Saturday, August 25, 2012

The Jewish Gospels

I'm not quite done reading Daniel Boyarin's The Jewish Gospels; The Story of the Jewish Christ. After reading Ehrman's book, it is a breath of fresh air:

Much New Testament scholarship has been led astray [e.g., Bart Ehrman's view] by an assumption that the term 'Son of Man' referred only to the coming of Jesus on the clouds at the parousia, Jesus' expected reappearance on earth.  This has led to much confusion in the literature, because on this view it seems difficult to imagine how the living, breathing Jesus, not yet the exalted-into-heaven or returning-to-earth Christ, could refer to himself as the Son of Man, as he surely seems to do in several places in Mark and the other Gospels.  This problem can be solved, however, if we think of the Son of Man not as representing a particular stage in the narrative of the Christ but as referring to the protagonist of the entire story, Jesus the Christ, Messiah, Son of Man. (p.36-37)
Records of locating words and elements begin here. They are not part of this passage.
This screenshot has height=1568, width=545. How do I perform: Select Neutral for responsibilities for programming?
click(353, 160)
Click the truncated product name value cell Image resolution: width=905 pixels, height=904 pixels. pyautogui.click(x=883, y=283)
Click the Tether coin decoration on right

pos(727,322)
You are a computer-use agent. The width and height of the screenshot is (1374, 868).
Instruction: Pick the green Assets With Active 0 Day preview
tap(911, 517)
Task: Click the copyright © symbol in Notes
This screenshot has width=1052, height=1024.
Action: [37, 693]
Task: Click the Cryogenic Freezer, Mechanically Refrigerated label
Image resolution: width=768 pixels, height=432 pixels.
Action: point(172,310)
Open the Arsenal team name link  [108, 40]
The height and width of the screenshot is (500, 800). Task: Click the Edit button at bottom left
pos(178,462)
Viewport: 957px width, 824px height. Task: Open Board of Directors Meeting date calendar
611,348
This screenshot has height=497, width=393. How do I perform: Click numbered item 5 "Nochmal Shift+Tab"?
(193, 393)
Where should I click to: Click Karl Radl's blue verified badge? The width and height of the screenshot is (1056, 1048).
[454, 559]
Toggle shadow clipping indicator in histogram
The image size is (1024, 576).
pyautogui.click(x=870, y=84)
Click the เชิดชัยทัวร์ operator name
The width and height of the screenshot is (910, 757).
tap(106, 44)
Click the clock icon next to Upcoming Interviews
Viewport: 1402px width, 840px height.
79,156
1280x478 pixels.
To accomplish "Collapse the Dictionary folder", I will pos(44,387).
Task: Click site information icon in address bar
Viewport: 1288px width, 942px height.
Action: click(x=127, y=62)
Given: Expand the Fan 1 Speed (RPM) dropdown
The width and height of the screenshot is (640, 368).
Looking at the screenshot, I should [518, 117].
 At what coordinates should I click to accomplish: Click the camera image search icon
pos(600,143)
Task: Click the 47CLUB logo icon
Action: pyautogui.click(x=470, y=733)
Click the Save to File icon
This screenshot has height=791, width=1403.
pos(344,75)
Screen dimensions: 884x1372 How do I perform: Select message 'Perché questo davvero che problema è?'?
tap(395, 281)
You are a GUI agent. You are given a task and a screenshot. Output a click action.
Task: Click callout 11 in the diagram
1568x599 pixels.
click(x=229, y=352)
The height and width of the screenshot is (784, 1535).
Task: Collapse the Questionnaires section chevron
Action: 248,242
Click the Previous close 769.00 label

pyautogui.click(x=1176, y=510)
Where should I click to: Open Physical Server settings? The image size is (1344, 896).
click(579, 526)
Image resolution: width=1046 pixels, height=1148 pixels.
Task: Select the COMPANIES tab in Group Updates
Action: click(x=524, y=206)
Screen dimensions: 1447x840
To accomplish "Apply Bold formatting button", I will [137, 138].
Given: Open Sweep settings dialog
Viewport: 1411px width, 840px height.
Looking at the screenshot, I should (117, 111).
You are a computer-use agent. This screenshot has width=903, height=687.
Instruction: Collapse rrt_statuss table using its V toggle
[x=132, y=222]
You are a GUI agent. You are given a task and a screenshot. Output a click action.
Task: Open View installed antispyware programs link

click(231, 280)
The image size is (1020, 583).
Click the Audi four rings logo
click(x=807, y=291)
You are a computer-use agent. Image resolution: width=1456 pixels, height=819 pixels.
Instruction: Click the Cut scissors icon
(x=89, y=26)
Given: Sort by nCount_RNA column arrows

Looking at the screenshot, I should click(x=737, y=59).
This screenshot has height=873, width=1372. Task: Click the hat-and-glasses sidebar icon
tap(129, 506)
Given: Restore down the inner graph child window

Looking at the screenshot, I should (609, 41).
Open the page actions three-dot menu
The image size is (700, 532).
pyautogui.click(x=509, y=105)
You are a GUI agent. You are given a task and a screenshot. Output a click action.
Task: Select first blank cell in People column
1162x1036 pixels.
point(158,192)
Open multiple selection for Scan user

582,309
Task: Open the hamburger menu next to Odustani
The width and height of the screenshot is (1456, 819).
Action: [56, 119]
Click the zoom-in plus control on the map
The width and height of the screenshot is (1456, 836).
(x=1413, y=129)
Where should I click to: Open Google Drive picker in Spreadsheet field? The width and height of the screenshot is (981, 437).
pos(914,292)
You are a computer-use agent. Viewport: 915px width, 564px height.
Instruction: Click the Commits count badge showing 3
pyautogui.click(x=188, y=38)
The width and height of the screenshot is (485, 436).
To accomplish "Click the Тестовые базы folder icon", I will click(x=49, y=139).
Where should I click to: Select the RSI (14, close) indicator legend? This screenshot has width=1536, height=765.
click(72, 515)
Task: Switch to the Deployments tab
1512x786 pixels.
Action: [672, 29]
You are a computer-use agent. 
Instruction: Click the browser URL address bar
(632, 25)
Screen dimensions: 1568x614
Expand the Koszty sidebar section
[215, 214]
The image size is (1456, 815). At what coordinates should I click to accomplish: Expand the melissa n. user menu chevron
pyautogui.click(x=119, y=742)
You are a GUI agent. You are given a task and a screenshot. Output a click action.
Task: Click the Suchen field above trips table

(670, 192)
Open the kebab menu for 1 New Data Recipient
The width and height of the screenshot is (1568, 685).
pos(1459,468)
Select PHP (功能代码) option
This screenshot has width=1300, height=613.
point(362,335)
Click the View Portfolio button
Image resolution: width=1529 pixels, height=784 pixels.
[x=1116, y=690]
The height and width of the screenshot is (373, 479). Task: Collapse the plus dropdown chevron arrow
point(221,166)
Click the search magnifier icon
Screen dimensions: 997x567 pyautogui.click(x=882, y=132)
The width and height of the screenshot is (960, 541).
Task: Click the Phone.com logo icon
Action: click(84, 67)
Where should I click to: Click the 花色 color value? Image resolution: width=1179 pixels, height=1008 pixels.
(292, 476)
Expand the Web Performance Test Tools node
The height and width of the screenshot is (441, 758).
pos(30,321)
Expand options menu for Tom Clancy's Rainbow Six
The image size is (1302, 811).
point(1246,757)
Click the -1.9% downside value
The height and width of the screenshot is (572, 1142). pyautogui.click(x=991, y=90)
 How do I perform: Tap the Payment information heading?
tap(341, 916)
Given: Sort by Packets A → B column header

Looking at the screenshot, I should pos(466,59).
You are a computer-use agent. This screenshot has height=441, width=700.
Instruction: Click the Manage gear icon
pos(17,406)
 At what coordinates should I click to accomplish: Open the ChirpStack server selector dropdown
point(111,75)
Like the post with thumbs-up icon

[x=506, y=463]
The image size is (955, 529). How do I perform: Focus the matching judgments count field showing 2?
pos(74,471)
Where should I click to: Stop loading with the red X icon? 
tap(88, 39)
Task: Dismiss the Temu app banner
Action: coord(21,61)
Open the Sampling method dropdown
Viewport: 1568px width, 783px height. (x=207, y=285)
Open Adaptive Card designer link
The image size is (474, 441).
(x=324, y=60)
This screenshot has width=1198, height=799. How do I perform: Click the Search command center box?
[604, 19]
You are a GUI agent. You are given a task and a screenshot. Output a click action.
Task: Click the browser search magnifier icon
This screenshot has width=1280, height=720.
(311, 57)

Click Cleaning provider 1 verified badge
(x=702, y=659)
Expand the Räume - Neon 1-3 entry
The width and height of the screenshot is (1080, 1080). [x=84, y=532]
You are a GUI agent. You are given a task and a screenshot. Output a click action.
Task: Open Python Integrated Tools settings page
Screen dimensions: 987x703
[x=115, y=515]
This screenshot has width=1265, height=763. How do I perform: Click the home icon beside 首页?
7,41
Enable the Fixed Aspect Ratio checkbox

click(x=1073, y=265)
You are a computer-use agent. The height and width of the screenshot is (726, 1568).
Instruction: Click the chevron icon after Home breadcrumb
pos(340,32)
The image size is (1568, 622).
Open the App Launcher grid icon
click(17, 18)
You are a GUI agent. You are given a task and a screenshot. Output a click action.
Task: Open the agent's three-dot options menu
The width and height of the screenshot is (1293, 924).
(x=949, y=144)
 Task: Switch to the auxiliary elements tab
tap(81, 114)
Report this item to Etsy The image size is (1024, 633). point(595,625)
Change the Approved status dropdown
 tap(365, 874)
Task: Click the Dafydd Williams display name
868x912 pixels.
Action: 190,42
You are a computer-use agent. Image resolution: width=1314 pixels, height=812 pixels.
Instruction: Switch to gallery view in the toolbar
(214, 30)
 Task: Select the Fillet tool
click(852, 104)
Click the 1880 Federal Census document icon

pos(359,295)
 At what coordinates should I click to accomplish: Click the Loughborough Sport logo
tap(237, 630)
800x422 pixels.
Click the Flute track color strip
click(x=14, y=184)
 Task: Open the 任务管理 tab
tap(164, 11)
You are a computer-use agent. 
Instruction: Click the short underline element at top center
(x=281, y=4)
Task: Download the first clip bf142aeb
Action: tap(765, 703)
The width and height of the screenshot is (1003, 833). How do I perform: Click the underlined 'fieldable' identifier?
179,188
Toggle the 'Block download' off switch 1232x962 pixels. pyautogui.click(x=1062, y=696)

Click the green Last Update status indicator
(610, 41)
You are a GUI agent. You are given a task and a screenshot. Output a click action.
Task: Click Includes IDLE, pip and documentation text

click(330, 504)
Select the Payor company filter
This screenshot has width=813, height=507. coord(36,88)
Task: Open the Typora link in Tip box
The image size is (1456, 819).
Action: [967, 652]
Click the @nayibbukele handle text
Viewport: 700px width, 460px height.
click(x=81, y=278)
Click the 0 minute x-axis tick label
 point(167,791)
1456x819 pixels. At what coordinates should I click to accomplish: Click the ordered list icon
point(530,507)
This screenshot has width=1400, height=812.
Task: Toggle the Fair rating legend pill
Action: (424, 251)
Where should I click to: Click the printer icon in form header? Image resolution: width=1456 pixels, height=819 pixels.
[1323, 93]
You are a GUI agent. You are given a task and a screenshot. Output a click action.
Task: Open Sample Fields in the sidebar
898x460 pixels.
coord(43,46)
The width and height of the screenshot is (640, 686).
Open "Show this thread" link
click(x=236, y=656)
 "The great innovation of the Gospels is only this," writes Boyarin:

...to declare that the Son of Man is here already, that he walks among us.  As opposed to Enoch, who will be in those last days the Messiah Son of Man, Jesus already is.  As opposed to the Son of Man flying on the clouds, who is a vision for the future, Jesus has come, declare the Gospels and the believers.  The last days are right now, proclaims the Gospel.  All of the ideas about Christ are old; the new is Jesus.  There is nothing in the doctrine of the Christ that is new save the declaration of this man as the Son of Man.  This is, of course, an enormous declaration, a huge innovation in itself and one that has had fateful historical consequences. (p.101)

But now I must go back to reading the rest of the book.